(Stored records)
++++++++
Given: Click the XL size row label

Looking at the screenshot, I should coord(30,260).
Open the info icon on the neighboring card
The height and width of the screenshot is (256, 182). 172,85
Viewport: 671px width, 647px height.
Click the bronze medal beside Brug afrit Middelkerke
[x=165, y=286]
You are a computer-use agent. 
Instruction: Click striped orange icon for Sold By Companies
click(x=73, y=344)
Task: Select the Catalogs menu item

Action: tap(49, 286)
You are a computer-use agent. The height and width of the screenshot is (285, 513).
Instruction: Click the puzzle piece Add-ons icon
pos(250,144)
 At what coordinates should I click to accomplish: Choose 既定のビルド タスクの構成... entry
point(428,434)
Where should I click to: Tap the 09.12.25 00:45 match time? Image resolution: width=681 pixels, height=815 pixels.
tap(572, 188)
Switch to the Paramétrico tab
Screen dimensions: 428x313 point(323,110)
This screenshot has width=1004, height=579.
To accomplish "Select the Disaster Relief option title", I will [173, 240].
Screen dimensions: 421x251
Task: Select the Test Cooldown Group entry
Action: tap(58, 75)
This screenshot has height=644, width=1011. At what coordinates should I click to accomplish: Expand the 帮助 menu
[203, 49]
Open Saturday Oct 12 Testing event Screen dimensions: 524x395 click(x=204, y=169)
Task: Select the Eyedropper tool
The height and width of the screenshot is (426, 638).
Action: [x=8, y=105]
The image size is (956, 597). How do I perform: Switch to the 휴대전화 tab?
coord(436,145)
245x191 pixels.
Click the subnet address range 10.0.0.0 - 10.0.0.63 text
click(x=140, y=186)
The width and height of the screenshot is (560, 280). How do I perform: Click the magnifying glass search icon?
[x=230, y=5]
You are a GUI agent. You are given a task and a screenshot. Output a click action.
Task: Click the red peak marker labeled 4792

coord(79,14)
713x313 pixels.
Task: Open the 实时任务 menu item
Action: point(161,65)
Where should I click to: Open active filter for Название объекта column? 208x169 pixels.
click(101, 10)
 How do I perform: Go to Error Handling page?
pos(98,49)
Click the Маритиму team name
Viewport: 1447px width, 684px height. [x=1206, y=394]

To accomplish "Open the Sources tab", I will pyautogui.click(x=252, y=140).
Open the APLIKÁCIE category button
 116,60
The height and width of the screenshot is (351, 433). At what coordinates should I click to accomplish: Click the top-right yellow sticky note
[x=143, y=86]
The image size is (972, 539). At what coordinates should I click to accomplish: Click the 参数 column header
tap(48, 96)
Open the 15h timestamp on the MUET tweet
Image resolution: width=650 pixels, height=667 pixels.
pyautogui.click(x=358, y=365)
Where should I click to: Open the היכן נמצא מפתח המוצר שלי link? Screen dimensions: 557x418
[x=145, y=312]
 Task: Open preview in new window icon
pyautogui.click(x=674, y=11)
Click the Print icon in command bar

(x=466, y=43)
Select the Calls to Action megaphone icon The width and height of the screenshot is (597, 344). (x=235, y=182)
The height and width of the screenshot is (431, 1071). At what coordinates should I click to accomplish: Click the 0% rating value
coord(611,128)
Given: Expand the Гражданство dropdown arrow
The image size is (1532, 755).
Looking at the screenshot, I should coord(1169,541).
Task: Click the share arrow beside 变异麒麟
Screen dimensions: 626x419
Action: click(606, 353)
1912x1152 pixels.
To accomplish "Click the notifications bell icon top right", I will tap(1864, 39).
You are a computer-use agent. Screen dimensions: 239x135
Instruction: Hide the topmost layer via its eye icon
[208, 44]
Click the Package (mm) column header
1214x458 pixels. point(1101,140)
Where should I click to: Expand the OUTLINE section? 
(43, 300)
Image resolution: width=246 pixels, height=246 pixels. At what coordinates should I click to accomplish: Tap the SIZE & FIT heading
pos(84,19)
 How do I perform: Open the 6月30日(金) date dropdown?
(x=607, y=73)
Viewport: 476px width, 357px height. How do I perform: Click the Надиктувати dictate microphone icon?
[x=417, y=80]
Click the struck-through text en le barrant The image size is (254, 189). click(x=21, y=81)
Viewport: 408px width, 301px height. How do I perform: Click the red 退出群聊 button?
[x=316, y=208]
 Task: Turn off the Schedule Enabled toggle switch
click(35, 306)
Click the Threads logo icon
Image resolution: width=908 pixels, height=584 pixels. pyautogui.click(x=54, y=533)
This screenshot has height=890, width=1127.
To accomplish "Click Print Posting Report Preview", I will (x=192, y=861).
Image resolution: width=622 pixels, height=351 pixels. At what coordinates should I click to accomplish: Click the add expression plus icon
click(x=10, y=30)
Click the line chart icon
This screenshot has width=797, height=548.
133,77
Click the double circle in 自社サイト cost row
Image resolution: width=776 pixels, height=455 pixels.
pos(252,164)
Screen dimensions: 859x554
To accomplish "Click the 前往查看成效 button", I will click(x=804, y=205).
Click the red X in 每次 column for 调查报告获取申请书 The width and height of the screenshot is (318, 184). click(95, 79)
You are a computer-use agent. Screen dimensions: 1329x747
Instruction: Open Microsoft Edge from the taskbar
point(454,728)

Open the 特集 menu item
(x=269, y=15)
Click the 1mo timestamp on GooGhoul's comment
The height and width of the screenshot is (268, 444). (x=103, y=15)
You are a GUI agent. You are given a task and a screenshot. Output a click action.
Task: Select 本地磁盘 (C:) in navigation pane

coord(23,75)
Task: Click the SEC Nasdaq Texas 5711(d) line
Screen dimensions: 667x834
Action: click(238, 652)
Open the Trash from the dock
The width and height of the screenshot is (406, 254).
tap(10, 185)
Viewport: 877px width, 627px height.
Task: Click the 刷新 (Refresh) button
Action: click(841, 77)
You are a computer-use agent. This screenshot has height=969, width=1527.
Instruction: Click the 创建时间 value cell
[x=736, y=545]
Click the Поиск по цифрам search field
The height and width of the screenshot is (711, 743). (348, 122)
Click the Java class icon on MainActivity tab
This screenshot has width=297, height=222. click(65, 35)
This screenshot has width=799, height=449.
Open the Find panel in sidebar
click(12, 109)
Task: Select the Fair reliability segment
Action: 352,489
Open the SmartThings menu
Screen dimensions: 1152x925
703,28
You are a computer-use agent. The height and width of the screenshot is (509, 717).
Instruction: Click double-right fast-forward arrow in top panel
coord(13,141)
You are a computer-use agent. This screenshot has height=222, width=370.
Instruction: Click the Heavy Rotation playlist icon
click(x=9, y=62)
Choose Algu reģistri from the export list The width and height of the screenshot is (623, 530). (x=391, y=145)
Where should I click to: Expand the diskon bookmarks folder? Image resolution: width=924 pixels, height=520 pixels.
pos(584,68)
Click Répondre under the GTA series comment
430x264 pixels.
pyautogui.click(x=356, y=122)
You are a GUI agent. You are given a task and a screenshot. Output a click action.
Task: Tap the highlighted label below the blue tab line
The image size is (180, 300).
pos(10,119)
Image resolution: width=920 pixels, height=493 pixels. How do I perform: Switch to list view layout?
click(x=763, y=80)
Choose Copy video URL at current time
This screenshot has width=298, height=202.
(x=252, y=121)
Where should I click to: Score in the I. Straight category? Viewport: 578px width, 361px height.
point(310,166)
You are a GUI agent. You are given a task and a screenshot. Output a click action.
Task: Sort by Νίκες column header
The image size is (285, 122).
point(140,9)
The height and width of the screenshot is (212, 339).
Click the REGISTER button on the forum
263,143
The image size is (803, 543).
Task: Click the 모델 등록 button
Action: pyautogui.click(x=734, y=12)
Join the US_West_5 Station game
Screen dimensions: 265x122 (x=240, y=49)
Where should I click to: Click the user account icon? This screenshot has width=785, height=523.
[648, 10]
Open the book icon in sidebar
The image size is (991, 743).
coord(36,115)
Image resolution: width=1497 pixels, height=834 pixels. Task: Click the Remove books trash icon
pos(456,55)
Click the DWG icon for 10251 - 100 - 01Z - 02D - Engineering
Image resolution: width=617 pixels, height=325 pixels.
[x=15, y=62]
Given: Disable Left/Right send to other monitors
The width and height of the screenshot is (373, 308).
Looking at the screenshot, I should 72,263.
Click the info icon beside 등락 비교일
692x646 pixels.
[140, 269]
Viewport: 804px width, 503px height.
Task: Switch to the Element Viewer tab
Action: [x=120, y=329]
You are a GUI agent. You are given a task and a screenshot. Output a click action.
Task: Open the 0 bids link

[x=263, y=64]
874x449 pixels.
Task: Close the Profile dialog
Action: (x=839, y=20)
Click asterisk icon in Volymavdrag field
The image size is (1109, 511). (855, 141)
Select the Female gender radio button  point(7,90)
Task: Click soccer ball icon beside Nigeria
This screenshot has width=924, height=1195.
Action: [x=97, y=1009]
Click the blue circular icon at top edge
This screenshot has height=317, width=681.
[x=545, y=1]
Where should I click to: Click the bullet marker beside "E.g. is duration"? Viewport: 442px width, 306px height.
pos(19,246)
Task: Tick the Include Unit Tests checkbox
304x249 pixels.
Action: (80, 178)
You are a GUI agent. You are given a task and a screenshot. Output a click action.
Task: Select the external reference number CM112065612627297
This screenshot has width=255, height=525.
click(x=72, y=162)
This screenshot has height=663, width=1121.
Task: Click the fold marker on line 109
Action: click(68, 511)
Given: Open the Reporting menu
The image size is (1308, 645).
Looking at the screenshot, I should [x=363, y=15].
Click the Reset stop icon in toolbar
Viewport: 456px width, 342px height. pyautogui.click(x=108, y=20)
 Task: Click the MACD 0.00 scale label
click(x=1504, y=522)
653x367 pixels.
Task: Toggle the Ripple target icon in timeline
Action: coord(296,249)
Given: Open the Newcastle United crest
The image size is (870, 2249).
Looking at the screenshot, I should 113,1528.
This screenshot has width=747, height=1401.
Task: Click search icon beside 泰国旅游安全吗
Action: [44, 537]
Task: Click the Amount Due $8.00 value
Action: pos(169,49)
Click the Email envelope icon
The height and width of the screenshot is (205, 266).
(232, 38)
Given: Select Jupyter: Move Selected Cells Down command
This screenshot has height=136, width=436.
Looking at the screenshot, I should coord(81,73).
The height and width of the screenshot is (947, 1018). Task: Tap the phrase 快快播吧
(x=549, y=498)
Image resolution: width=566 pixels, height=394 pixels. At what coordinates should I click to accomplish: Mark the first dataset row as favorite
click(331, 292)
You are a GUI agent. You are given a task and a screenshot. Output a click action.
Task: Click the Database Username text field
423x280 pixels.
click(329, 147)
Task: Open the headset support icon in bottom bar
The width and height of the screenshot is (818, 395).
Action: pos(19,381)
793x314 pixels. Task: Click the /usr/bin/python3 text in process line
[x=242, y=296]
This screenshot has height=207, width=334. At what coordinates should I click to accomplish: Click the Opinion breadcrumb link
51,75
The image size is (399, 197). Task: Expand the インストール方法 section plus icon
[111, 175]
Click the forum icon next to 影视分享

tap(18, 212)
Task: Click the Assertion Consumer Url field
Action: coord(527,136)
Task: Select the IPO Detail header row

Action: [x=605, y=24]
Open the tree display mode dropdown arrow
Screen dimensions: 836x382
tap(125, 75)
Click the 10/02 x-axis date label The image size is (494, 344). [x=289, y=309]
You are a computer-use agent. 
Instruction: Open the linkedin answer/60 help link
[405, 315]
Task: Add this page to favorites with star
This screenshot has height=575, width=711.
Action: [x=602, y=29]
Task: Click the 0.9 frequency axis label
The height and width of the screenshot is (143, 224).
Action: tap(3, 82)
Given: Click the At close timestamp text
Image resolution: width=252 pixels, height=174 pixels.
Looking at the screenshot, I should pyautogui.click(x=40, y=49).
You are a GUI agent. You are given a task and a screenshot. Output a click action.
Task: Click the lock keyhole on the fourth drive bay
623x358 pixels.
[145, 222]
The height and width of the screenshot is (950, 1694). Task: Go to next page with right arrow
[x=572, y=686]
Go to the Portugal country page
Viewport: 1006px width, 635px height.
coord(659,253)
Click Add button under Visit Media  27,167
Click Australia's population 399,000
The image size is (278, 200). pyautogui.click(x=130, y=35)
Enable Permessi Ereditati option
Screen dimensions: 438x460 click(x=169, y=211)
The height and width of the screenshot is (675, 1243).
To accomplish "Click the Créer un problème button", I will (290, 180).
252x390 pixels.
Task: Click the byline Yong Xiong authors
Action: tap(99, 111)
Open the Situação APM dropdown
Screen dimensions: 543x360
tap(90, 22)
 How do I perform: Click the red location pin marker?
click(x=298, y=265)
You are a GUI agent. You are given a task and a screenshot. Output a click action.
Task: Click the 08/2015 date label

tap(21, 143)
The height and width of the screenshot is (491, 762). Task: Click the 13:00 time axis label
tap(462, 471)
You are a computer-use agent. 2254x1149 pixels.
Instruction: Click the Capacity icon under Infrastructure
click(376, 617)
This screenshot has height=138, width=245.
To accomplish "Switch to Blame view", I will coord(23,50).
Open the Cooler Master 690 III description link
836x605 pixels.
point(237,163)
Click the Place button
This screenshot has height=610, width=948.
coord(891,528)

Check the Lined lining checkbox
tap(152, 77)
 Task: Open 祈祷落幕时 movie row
++++++++
#### Instructions for the task:
Lines that contain "computer" are the result; find them in the entries above and copy each one.

#### Task answer:
You are a computer-use agent. 
You are a computer-use agent. The height and width of the screenshot is (285, 513).
You are a computer-use agent. Screen dimensions: 239x135
You are a computer-use agent. Screen dimensions: 1329x747
You are a computer-use agent. This screenshot has height=969, width=1527.
You are a computer-use agent. The height and width of the screenshot is (509, 717).
You are a computer-use agent. This screenshot has height=222, width=370.
You are a computer-use agent. 
You are a computer-use agent. 2254x1149 pixels.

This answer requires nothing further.